*OBJECTIVE:* Repeat only the lines from the one containing "This screenshot has width=1456, height=819. In" through the one containing "I want to click on the left-pointing", inclusive, swapping every "pixels" for "px" and changing nothing else.

━━━━━━━━━━━━━━━━━━━━

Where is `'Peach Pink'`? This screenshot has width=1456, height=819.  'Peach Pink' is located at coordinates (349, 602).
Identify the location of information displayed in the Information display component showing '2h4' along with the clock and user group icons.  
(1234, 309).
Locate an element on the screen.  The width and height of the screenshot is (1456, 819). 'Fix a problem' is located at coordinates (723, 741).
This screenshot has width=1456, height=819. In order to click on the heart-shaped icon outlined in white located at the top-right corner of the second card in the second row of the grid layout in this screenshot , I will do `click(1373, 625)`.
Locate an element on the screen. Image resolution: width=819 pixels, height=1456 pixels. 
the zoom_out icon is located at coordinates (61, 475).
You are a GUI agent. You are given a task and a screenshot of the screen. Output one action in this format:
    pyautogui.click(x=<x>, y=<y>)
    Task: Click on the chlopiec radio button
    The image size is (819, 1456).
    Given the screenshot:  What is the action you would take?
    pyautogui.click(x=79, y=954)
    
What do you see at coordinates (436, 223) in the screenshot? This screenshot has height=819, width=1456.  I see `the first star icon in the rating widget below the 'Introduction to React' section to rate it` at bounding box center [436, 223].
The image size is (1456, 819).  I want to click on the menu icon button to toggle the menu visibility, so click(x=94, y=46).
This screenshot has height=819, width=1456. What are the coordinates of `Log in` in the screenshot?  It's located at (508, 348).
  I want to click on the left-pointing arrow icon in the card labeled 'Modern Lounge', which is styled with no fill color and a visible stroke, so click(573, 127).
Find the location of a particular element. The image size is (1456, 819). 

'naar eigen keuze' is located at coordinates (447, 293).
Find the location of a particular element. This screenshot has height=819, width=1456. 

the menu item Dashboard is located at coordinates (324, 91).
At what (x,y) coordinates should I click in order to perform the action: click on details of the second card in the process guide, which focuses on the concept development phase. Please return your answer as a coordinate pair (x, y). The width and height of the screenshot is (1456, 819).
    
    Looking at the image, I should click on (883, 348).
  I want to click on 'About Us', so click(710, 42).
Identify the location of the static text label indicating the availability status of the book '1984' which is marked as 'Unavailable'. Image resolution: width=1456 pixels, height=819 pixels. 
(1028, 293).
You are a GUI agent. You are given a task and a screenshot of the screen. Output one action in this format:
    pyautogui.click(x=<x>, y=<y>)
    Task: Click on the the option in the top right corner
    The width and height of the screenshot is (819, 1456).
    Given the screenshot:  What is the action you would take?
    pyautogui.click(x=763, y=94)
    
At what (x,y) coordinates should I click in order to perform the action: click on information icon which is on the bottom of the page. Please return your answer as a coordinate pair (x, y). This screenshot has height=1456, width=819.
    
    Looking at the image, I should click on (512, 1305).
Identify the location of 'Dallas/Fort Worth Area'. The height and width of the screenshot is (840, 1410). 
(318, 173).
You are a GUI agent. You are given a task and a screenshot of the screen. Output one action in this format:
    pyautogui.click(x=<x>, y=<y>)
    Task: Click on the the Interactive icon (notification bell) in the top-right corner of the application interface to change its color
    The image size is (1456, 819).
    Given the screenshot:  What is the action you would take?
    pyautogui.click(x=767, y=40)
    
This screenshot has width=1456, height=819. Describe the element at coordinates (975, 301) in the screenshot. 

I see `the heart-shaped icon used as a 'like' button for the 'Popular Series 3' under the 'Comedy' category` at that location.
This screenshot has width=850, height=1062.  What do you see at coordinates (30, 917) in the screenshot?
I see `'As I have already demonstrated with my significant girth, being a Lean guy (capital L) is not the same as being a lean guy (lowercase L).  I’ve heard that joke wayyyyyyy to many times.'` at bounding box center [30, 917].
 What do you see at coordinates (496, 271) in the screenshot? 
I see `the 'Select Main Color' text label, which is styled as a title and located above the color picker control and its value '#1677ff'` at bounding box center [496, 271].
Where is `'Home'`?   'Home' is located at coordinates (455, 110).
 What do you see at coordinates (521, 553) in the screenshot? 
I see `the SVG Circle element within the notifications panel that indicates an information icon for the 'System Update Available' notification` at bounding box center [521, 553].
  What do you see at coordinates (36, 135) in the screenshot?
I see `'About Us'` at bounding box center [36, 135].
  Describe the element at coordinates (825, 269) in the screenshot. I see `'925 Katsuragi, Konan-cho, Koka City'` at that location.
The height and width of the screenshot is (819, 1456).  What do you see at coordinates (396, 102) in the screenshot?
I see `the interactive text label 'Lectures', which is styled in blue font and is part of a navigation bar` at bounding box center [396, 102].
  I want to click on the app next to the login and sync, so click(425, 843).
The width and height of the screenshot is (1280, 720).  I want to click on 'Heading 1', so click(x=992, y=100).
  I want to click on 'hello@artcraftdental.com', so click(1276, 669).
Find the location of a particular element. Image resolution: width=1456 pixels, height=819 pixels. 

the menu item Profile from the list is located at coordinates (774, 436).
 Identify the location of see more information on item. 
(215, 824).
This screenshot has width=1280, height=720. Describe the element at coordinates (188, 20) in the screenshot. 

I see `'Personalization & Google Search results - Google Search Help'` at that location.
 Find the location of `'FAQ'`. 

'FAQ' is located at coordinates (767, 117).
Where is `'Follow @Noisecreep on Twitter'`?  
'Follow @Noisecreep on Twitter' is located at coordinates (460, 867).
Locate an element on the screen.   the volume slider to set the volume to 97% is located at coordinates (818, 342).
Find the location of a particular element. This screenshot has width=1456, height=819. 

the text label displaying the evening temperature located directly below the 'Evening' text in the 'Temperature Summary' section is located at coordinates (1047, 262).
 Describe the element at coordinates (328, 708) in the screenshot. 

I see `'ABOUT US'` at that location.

━━━━━━━━━━━━━━━━━━━━

*THE SOLUTION:*
This screenshot has width=1456, height=819. In order to click on the heart-shaped icon outlined in white located at the top-right corner of the second card in the second row of the grid layout in this screenshot , I will do `click(1373, 625)`.
Locate an element on the screen. Image resolution: width=819 px, height=1456 px. 
the zoom_out icon is located at coordinates (61, 475).
You are a GUI agent. You are given a task and a screenshot of the screen. Output one action in this format:
    pyautogui.click(x=<x>, y=<y>)
    Task: Click on the chlopiec radio button
    The image size is (819, 1456).
    Given the screenshot:  What is the action you would take?
    pyautogui.click(x=79, y=954)
    
What do you see at coordinates (436, 223) in the screenshot? This screenshot has height=819, width=1456.  I see `the first star icon in the rating widget below the 'Introduction to React' section to rate it` at bounding box center [436, 223].
The image size is (1456, 819).  I want to click on the menu icon button to toggle the menu visibility, so click(x=94, y=46).
This screenshot has height=819, width=1456. What are the coordinates of `Log in` in the screenshot?  It's located at (508, 348).
  I want to click on the left-pointing arrow icon in the card labeled 'Modern Lounge', which is styled with no fill color and a visible stroke, so click(573, 127).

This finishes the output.